Reference-based chemical-genetic interaction profiling to elucidate small molecule mechanism of action in <i>Mycobacterium tuberculosis</i>

In an era of increasing resistance, new and effective strategies are needed for antibiotic discovery. Whole-cell active screens yield candidate compounds lacking mechanism-of-action (MOA) information and thus do not provide biological insight for prioritization. We previously reported PROSPECT ( PR imary screening O f S trains to P rioritize E xpanded C hemistry and T argets), an antimicrobial discovery strategy that measures chemical-genetic interactions between small molecules and a pool of Mycobacterium tuberculosis mutants, each depleted of a different essential protein target.
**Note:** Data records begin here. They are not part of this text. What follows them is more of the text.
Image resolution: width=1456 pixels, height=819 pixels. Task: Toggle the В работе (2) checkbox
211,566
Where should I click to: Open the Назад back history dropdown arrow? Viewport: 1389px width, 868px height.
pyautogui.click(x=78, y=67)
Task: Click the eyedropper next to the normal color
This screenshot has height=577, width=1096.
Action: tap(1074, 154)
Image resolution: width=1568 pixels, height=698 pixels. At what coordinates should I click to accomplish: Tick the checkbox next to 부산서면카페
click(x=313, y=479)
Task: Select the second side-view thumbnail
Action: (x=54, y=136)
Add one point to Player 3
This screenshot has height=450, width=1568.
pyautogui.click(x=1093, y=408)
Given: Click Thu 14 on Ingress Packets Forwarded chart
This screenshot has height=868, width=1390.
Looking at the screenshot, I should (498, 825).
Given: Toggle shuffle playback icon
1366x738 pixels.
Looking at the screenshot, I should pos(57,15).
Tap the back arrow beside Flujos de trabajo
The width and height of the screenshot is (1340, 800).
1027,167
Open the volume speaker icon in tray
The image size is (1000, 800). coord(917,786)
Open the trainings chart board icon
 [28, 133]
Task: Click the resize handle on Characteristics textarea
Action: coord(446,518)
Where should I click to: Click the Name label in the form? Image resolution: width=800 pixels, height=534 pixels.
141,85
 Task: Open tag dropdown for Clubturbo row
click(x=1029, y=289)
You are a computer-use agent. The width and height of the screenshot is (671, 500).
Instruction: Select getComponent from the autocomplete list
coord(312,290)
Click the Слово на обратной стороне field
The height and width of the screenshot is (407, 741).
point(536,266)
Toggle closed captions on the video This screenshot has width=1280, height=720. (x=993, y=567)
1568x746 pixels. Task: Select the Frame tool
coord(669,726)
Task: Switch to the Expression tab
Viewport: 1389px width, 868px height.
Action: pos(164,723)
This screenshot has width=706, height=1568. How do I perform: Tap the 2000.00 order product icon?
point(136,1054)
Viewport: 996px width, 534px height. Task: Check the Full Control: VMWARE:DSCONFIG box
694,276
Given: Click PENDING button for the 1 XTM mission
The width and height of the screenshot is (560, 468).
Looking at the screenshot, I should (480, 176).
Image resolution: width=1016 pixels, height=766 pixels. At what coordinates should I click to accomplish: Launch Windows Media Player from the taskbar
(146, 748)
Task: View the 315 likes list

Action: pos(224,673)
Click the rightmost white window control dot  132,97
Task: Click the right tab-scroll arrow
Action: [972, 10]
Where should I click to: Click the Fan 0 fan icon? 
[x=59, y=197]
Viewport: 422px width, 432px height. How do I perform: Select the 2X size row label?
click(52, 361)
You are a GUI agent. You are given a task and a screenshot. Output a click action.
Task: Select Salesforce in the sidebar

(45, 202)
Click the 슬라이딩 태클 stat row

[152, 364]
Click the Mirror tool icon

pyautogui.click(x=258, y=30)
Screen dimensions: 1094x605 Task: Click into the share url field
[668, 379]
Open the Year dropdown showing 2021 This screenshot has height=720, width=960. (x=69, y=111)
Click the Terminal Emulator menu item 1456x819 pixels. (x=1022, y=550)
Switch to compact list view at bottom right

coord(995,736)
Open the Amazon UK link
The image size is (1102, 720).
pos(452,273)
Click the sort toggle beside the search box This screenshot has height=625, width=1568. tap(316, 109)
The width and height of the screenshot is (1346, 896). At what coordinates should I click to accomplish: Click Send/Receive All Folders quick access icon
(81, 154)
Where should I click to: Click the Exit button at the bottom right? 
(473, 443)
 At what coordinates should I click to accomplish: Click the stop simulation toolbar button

PROSPECT facilitates efficient hit prioritization by simultaneously identifying whole-cell active compounds with high sensitivity and providing early insights into their MOA. Here, we report a reference-based approach to infer MOA from often complex PROSPECT data. For this aim, we curated a reference set of 437 compounds with published, annotated MOA and known or suspected antitubercular activity, and applied PROSPECT to it. We then developed P erturbagen CL ass (PCL) analysis, a computational method that predicts MOA by comparing chemical-genetic interaction profiles of unknown compounds to those of this reference set. In leave-one-out cross-validation, PCL analysis correctly predicted MOA with 70% sensitivity and 75% precision. When applied to 75 antitubercular leads with known MOA previously reported by GlaxoSmithKline (GSK), PCL analysis similarly achieved 69% sensitivity and 87% precision. We also analyzed 98 GSK compounds lacking MOA information, predicting 60 of them to act via a reference MOA, and followed up with functional validation of 29 compounds predicted to target respiration-related MOAs. Finally, we applied PROSPECT and PCL analysis to ~5,000 compounds from larger unbiased libraries that had not been preselected for antitubercular activity. PCL analysis identified a novel scaffold lacking wild-type activity but predicted to inhibit respiration via QcrB, and we confirmed this prediction while chemically optimizing this scaffold to achieve wild-type activity. PCL analysis of PROSPECT data thus enables rapid MOA assignment and hit prioritization, advancing the discovery of new, potent antitubercular compounds.